Full Disclosure mailing list archives

Re: Should nmap cause a DoS on cisco routers?


From: Fyodor <fyodor () insecure org>
Date: Tue, 6 Jul 2010 23:15:52 -0700

On Thu, Jul 01, 2010 at 08:01:26PM -0400, Dan Kaminsky wrote:
Permanent DoS's are unacceptable even from intentionally malicious  
traffic, let alone a few nmap flags.

Hi Dan.  I Agree, and this wasn't even a very intense Nmap scan (see
Brandon Enright's summary at
http://seclists.org/pen-test/2010/Jun/68).
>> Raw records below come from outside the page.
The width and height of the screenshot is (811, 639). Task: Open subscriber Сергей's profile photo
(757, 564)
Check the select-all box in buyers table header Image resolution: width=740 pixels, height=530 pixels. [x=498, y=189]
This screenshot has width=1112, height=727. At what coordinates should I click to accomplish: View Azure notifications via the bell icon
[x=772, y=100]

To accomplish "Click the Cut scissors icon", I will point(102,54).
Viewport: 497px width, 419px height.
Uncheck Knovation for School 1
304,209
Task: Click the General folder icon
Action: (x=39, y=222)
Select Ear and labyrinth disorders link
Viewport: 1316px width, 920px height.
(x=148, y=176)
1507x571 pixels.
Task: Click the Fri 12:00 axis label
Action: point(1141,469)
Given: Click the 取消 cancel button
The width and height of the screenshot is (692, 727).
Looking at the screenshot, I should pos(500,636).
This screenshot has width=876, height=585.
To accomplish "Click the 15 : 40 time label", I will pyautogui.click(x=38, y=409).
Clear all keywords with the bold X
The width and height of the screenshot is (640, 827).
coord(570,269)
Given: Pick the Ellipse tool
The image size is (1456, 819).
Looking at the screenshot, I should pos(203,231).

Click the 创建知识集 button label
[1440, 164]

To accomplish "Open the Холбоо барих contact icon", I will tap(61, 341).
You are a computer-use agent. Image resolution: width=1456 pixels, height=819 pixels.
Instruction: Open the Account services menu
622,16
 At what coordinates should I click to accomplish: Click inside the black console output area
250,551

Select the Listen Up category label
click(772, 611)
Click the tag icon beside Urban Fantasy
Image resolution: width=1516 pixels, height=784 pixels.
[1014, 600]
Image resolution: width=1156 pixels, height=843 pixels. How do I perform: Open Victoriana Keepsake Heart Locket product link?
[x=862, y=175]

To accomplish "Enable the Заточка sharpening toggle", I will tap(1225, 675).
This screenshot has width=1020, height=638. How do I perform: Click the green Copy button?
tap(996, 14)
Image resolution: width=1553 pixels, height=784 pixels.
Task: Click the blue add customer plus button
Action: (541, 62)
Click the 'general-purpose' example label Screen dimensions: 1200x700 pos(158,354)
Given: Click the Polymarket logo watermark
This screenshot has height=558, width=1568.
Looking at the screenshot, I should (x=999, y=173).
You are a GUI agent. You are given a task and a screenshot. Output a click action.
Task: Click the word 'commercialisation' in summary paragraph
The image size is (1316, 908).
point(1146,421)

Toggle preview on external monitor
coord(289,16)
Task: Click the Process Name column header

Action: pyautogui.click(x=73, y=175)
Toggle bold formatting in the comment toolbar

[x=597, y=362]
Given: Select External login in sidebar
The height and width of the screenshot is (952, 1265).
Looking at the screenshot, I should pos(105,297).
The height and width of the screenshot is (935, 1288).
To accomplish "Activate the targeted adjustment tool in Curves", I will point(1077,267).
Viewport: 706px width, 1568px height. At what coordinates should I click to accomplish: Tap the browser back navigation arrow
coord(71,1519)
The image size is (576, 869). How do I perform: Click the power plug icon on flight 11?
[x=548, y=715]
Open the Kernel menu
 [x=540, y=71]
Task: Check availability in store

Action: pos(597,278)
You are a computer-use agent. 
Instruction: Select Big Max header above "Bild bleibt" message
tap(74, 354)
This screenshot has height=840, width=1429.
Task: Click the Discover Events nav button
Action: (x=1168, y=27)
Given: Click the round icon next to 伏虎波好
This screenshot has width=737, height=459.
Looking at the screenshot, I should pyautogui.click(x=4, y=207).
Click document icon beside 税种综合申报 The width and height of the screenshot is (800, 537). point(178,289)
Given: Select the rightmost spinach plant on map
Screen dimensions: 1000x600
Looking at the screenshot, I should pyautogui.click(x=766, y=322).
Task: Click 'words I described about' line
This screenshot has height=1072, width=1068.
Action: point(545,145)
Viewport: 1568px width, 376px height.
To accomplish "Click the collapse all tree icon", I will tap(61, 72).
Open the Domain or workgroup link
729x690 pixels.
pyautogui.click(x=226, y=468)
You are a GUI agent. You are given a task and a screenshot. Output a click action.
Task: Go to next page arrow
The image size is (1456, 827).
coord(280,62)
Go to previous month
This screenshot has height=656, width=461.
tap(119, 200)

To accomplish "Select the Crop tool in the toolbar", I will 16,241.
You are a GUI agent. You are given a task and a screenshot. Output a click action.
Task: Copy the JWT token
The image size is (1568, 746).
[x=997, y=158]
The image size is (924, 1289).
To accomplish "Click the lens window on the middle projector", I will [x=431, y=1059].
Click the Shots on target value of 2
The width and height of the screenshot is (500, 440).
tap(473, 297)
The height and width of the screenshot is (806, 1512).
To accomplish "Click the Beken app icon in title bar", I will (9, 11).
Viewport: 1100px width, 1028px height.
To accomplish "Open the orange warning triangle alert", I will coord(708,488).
I will grant you that network  
isolation is indeed best practice, but broken code is not something to  
apologize for or mitigate against.  It's something to apply real  
pressure against.  If we can't get pissed, how is that QA guy supposed  
to block shipment?

Absolutely!  And while people are in a mood to pressure vendors of
crappy networking devices, please talk to Hewlett-Packard!  Out of all
the devices, operating systems, ports, and protocols out there, only
one is so fragile and insecure that we had to exclude it from Nmap
version detection by default.  That is HP JetDirect (TCP ports
9100-9107).  No matter what random crap you spew at the port, it will
generally either crash the machine or start spewing out paper.  When
Nmap version detection was first released 7 years ago, we had so much
immediate feedback about HP printer problems that we "temporarily"
blocked those ports by default to give HP a chance to fix the
problems.  We're still waiting for that to happen!  The HP printer I
bought this year still goes haywire and starts beeping and spewing
paper if I enable the HP JD ports by scanning it with 
"nmap -A --allports hostname".

We even tried to understand the protocol and wrote a cute little Nmap
NSE script to set an HP printer's status message (to things like
"insert 25 cents", heh).  Even that simple program, which didn't
require any authentication, crashed HP printers so often that we
abandoned development.

Pardon my mini-rant, but I agree completely that network device makers
such as HP need to start showing some resiliency.  If Nmap can crash
them by accident, how can they be expected to hold up to real attacks?